Bivalirudin: in patients with acute coronary syndromes : planned for urgent or early intervention.

Bivalirudin is a 20-amino acid synthetic polypeptide that directly inhibits both fibrin-bound and soluble thrombin. In a randomized, open-label, phase III study (ACUITY) in 13,819 patients with acute coronary syndromes (unstable angina or non-ST-segment elevation myocardial infarction) in whom urgent or early intervention was planned, both bivalirudin plus a glycoprotein (GP) IIb/IIIa inhibitor and bivalirudin alone were noninferior to heparin plus a GP IIb/IIIa inhibitor for the primary endpoint of composite ischaemia (myocardial infarction, unplanned revascularization or death from any cause) at 30 days. The primary endpoint of major bleeding not related to coronary artery bypass graft surgery had occurred in significantly fewer recipients of bivalirudin alone than of heparin plus a GP IIb/IIIa inhibitor after 30 days.

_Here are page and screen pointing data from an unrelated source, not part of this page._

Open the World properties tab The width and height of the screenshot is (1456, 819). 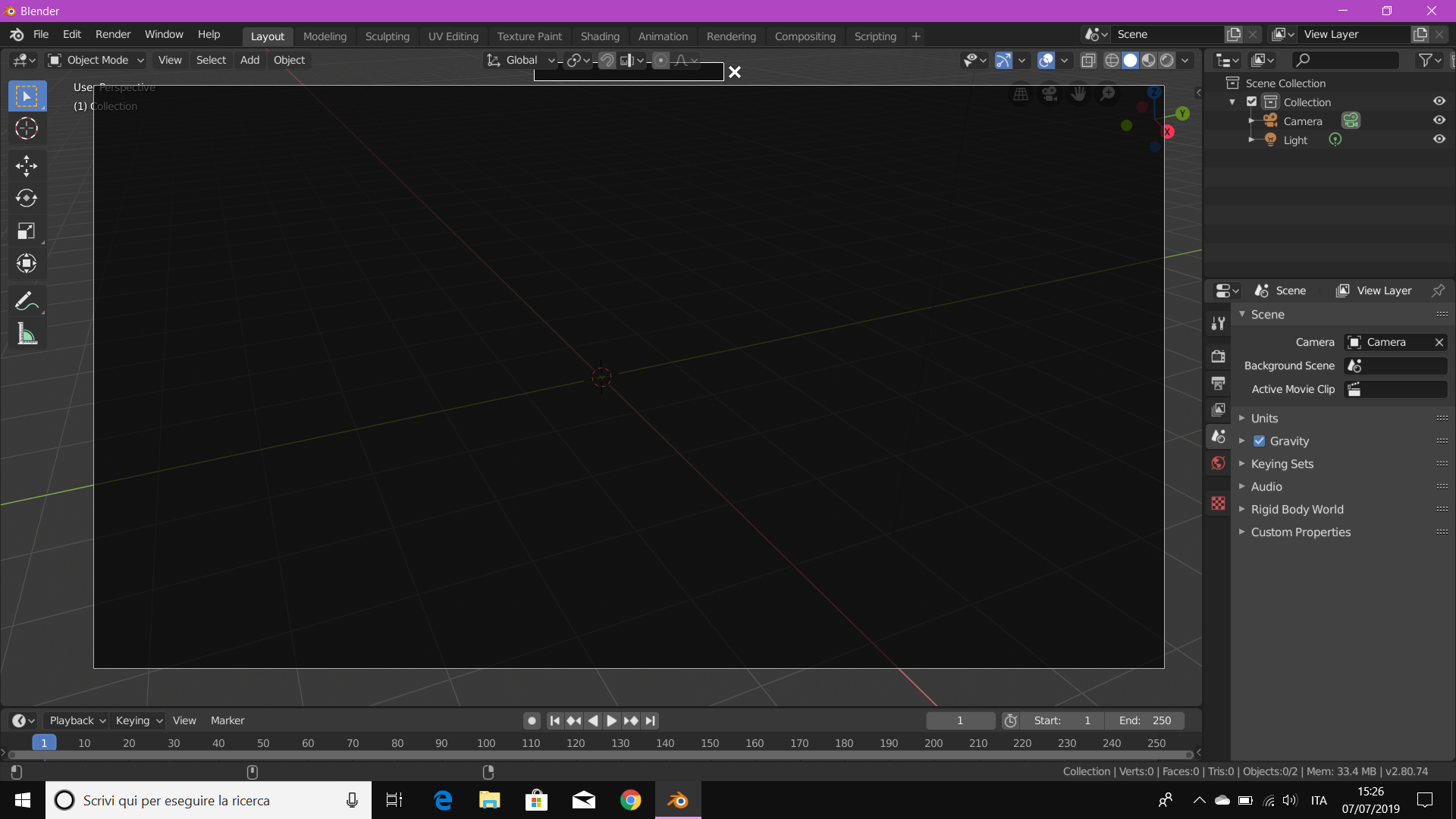click(x=1219, y=463)
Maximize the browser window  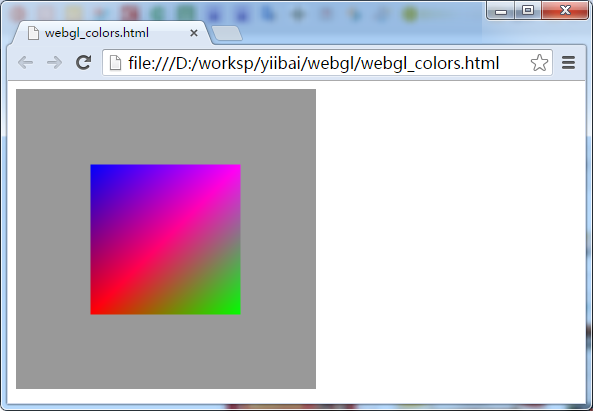pos(528,11)
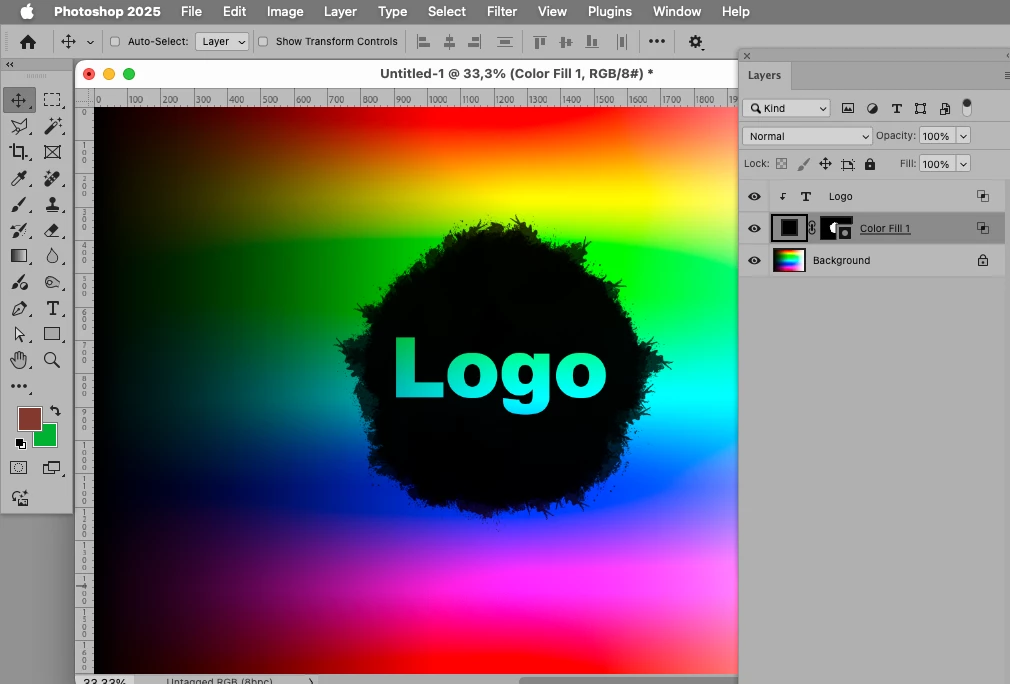This screenshot has width=1010, height=684.
Task: Click the brown foreground color swatch
Action: pyautogui.click(x=29, y=419)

Bivalirudin plus a GP IIb/IIIa inhibitor was noninferior to the heparin regimen with regard to this bleeding event. Bivalirudin alone was also associated with a significantly lower incidence of the primary net clinical outcome endpoint (composite ischaemia or major bleeding) after 30 days. Bivalirudin plus a GP IIb/IIIa inhibitor was noninferior to the heparin regimen with regard to this endpoint. The findings of ACUITY at 1 year indicate that both bivalirudin plus a GP IIb/IIIa inhibitor and bivalirudin alone were as effective as heparin plus a GP IIb/IIIa inhibitor with regard to the long-term incidence of composite ischaemia and all-cause mortality.